▸ TASK TO COMPLETE: Each line below should be reproduced without any alteration.

▸ GIVEN RECORDS:
──────────
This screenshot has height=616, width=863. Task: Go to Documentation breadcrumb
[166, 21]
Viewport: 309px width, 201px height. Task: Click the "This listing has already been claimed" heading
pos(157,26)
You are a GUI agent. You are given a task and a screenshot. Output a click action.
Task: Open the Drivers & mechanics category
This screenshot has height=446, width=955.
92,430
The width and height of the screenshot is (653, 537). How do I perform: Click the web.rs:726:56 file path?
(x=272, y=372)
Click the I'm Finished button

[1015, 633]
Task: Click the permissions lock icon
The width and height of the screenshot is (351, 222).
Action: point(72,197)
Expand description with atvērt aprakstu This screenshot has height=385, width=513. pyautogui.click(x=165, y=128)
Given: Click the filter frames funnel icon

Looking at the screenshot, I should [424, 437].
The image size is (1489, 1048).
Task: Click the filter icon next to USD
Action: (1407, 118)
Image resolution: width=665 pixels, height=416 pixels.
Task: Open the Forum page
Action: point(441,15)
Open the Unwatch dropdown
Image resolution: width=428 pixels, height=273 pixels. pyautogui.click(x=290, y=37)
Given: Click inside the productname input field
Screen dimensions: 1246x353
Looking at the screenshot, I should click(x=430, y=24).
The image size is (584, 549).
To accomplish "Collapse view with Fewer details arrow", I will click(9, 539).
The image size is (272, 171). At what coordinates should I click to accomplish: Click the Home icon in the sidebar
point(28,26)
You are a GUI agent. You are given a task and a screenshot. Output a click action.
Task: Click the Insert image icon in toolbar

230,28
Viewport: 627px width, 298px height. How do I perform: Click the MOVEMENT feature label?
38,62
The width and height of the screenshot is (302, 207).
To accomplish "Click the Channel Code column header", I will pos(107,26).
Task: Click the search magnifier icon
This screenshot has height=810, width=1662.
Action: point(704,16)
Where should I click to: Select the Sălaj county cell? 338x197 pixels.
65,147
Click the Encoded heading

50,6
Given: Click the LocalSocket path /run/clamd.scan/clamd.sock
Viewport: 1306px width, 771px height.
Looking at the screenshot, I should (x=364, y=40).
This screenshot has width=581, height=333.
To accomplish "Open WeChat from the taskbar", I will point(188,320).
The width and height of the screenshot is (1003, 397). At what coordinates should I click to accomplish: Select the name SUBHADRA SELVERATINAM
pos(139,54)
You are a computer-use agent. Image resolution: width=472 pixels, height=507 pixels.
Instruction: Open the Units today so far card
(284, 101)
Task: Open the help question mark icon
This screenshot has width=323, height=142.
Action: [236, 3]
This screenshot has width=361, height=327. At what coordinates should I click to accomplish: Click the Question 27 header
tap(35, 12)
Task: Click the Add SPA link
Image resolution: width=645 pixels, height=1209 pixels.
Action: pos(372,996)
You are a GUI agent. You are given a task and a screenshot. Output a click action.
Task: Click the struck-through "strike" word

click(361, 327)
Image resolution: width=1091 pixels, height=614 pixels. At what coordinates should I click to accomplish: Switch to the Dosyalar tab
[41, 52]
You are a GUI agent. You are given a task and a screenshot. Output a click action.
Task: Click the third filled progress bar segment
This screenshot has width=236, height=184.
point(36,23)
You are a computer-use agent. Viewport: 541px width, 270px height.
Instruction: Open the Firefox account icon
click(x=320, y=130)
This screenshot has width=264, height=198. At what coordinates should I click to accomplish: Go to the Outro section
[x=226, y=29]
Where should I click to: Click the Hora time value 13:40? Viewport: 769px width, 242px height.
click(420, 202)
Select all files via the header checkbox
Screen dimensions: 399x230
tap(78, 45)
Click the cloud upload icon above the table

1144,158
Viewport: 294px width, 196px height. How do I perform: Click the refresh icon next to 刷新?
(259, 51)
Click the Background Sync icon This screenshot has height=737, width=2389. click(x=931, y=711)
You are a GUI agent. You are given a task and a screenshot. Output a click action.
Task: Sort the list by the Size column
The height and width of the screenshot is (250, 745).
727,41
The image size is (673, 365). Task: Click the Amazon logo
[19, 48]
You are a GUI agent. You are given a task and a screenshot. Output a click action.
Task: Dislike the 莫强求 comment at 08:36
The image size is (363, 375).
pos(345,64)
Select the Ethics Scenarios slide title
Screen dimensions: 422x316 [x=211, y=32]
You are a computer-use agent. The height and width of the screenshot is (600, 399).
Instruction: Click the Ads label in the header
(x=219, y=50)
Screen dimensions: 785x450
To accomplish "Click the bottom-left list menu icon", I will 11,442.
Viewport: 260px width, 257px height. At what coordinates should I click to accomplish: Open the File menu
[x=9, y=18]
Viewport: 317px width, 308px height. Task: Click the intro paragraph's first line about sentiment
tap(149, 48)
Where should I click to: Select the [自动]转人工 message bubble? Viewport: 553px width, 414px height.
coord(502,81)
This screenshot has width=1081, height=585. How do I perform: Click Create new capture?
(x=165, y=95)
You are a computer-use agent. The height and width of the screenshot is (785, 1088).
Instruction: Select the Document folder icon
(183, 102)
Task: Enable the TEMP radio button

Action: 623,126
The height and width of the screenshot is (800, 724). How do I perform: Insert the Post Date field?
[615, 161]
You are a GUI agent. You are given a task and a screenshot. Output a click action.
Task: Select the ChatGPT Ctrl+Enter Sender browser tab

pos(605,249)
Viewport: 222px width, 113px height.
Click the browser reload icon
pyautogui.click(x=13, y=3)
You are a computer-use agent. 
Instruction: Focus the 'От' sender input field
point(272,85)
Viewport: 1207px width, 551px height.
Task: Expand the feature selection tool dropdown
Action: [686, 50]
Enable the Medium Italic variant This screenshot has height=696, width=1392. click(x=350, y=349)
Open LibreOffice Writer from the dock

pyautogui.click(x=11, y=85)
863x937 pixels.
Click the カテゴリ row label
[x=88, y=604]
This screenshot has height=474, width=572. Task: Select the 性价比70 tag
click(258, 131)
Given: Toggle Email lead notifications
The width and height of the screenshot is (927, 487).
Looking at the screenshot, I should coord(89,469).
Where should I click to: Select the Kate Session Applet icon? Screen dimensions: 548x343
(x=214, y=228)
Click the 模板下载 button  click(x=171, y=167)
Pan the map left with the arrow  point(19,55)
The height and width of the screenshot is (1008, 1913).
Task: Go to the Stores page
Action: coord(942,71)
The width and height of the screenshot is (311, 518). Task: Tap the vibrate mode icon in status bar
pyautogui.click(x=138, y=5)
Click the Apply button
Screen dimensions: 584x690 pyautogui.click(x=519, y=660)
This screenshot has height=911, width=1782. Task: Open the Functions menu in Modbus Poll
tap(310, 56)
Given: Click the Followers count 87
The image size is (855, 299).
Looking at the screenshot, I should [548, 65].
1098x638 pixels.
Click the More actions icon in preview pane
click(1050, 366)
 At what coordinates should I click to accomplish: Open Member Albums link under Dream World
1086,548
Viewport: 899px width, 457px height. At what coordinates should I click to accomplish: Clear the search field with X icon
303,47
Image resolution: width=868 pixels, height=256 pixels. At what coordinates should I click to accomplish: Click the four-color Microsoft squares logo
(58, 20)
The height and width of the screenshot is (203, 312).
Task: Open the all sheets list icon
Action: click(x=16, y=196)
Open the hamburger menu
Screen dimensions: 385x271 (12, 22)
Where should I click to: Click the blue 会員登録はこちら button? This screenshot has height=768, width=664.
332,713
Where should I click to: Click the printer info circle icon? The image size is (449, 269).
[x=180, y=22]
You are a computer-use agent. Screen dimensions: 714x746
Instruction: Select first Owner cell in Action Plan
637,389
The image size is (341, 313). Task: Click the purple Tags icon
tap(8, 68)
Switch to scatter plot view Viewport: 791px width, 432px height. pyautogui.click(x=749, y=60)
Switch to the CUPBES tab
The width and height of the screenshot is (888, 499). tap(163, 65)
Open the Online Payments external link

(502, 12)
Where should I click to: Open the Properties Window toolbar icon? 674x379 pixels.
──────────
▸ ANSWER FOR THE TASK:
This screenshot has height=616, width=863. Task: Go to Documentation breadcrumb
[166, 21]
Viewport: 309px width, 201px height. Task: Click the "This listing has already been claimed" heading
pos(157,26)
You are a GUI agent. You are given a task and a screenshot. Output a click action.
Task: Open the Drivers & mechanics category
This screenshot has height=446, width=955.
92,430
The width and height of the screenshot is (653, 537). How do I perform: Click the web.rs:726:56 file path?
(x=272, y=372)
Click the I'm Finished button

[1015, 633]
Task: Click the permissions lock icon
The width and height of the screenshot is (351, 222).
Action: point(72,197)
Expand description with atvērt aprakstu This screenshot has height=385, width=513. pyautogui.click(x=165, y=128)
Given: Click the filter frames funnel icon

Looking at the screenshot, I should [424, 437].
The image size is (1489, 1048).
Task: Click the filter icon next to USD
Action: (1407, 118)
Image resolution: width=665 pixels, height=416 pixels.
Task: Open the Forum page
Action: point(441,15)
Open the Unwatch dropdown
Image resolution: width=428 pixels, height=273 pixels. pyautogui.click(x=290, y=37)
Given: Click inside the productname input field
Screen dimensions: 1246x353
Looking at the screenshot, I should click(x=430, y=24).
The image size is (584, 549).
To accomplish "Collapse view with Fewer details arrow", I will click(9, 539).
The image size is (272, 171). At what coordinates should I click to accomplish: Click the Home icon in the sidebar
point(28,26)
You are a GUI agent. You are given a task and a screenshot. Output a click action.
Task: Click the Insert image icon in toolbar

230,28
Viewport: 627px width, 298px height. How do I perform: Click the MOVEMENT feature label?
38,62
The width and height of the screenshot is (302, 207).
To accomplish "Click the Channel Code column header", I will pos(107,26).
Task: Click the search magnifier icon
This screenshot has height=810, width=1662.
Action: point(704,16)
Where should I click to: Select the Sălaj county cell? 338x197 pixels.
65,147
Click the Encoded heading

50,6
Given: Click the LocalSocket path /run/clamd.scan/clamd.sock
Viewport: 1306px width, 771px height.
Looking at the screenshot, I should (x=364, y=40).
This screenshot has width=581, height=333.
To accomplish "Open WeChat from the taskbar", I will point(188,320).
The width and height of the screenshot is (1003, 397). At what coordinates should I click to accomplish: Select the name SUBHADRA SELVERATINAM
pos(139,54)
You are a computer-use agent. Image resolution: width=472 pixels, height=507 pixels.
Instruction: Open the Units today so far card
(284, 101)
Task: Open the help question mark icon
This screenshot has width=323, height=142.
Action: [236, 3]
This screenshot has width=361, height=327. At what coordinates should I click to accomplish: Click the Question 27 header
tap(35, 12)
Task: Click the Add SPA link
Image resolution: width=645 pixels, height=1209 pixels.
Action: pos(372,996)
You are a GUI agent. You are given a task and a screenshot. Output a click action.
Task: Click the struck-through "strike" word

click(361, 327)
Image resolution: width=1091 pixels, height=614 pixels. At what coordinates should I click to accomplish: Switch to the Dosyalar tab
[41, 52]
You are a GUI agent. You are given a task and a screenshot. Output a click action.
Task: Click the third filled progress bar segment
This screenshot has width=236, height=184.
point(36,23)
You are a computer-use agent. Viewport: 541px width, 270px height.
Instruction: Open the Firefox account icon
click(x=320, y=130)
This screenshot has width=264, height=198. At what coordinates should I click to accomplish: Go to the Outro section
[x=226, y=29]
Where should I click to: Click the Hora time value 13:40? Viewport: 769px width, 242px height.
click(420, 202)
Select all files via the header checkbox
Screen dimensions: 399x230
tap(78, 45)
Click the cloud upload icon above the table

1144,158
Viewport: 294px width, 196px height. How do I perform: Click the refresh icon next to 刷新?
(259, 51)
Click the Background Sync icon This screenshot has height=737, width=2389. click(x=931, y=711)
You are a GUI agent. You are given a task and a screenshot. Output a click action.
Task: Sort the list by the Size column
The height and width of the screenshot is (250, 745).
727,41
The image size is (673, 365). Task: Click the Amazon logo
[19, 48]
You are a GUI agent. You are given a task and a screenshot. Output a click action.
Task: Dislike the 莫强求 comment at 08:36
The image size is (363, 375).
pos(345,64)
Select the Ethics Scenarios slide title
Screen dimensions: 422x316 [x=211, y=32]
You are a computer-use agent. The height and width of the screenshot is (600, 399).
Instruction: Click the Ads label in the header
(x=219, y=50)
Screen dimensions: 785x450
To accomplish "Click the bottom-left list menu icon", I will 11,442.
Viewport: 260px width, 257px height. At what coordinates should I click to accomplish: Open the File menu
[x=9, y=18]
Viewport: 317px width, 308px height. Task: Click the intro paragraph's first line about sentiment
tap(149, 48)
Where should I click to: Select the [自动]转人工 message bubble? Viewport: 553px width, 414px height.
coord(502,81)
This screenshot has width=1081, height=585. How do I perform: Click Create new capture?
(x=165, y=95)
You are a computer-use agent. The height and width of the screenshot is (785, 1088).
Instruction: Select the Document folder icon
(183, 102)
Task: Enable the TEMP radio button

Action: 623,126
The height and width of the screenshot is (800, 724). How do I perform: Insert the Post Date field?
[615, 161]
You are a GUI agent. You are given a task and a screenshot. Output a click action.
Task: Select the ChatGPT Ctrl+Enter Sender browser tab

pos(605,249)
Viewport: 222px width, 113px height.
Click the browser reload icon
pyautogui.click(x=13, y=3)
You are a computer-use agent. 
Instruction: Focus the 'От' sender input field
point(272,85)
Viewport: 1207px width, 551px height.
Task: Expand the feature selection tool dropdown
Action: [686, 50]
Enable the Medium Italic variant This screenshot has height=696, width=1392. click(x=350, y=349)
Open LibreOffice Writer from the dock

pyautogui.click(x=11, y=85)
863x937 pixels.
Click the カテゴリ row label
[x=88, y=604]
This screenshot has height=474, width=572. Task: Select the 性价比70 tag
click(258, 131)
Given: Toggle Email lead notifications
The width and height of the screenshot is (927, 487).
Looking at the screenshot, I should coord(89,469).
Where should I click to: Select the Kate Session Applet icon? Screen dimensions: 548x343
(x=214, y=228)
Click the 模板下载 button  click(x=171, y=167)
Pan the map left with the arrow  point(19,55)
The height and width of the screenshot is (1008, 1913).
Task: Go to the Stores page
Action: coord(942,71)
The width and height of the screenshot is (311, 518). Task: Tap the vibrate mode icon in status bar
pyautogui.click(x=138, y=5)
Click the Apply button
Screen dimensions: 584x690 pyautogui.click(x=519, y=660)
This screenshot has height=911, width=1782. Task: Open the Functions menu in Modbus Poll
tap(310, 56)
Given: Click the Followers count 87
The image size is (855, 299).
Looking at the screenshot, I should [548, 65].
1098x638 pixels.
Click the More actions icon in preview pane
click(1050, 366)
 At what coordinates should I click to accomplish: Open Member Albums link under Dream World
1086,548
Viewport: 899px width, 457px height. At what coordinates should I click to accomplish: Clear the search field with X icon
303,47
Image resolution: width=868 pixels, height=256 pixels. At what coordinates should I click to accomplish: Click the four-color Microsoft squares logo
(58, 20)
The height and width of the screenshot is (203, 312).
Task: Open the all sheets list icon
Action: click(x=16, y=196)
Open the hamburger menu
Screen dimensions: 385x271 (12, 22)
Where should I click to: Click the blue 会員登録はこちら button? This screenshot has height=768, width=664.
332,713
Where should I click to: Click the printer info circle icon? The image size is (449, 269).
[x=180, y=22]
You are a computer-use agent. Screen dimensions: 714x746
Instruction: Select first Owner cell in Action Plan
637,389
The image size is (341, 313). Task: Click the purple Tags icon
tap(8, 68)
Switch to scatter plot view Viewport: 791px width, 432px height. pyautogui.click(x=749, y=60)
Switch to the CUPBES tab
The width and height of the screenshot is (888, 499). tap(163, 65)
Open the Online Payments external link

(502, 12)
Where should I click to: Open the Properties Window toolbar icon? 674x379 pixels.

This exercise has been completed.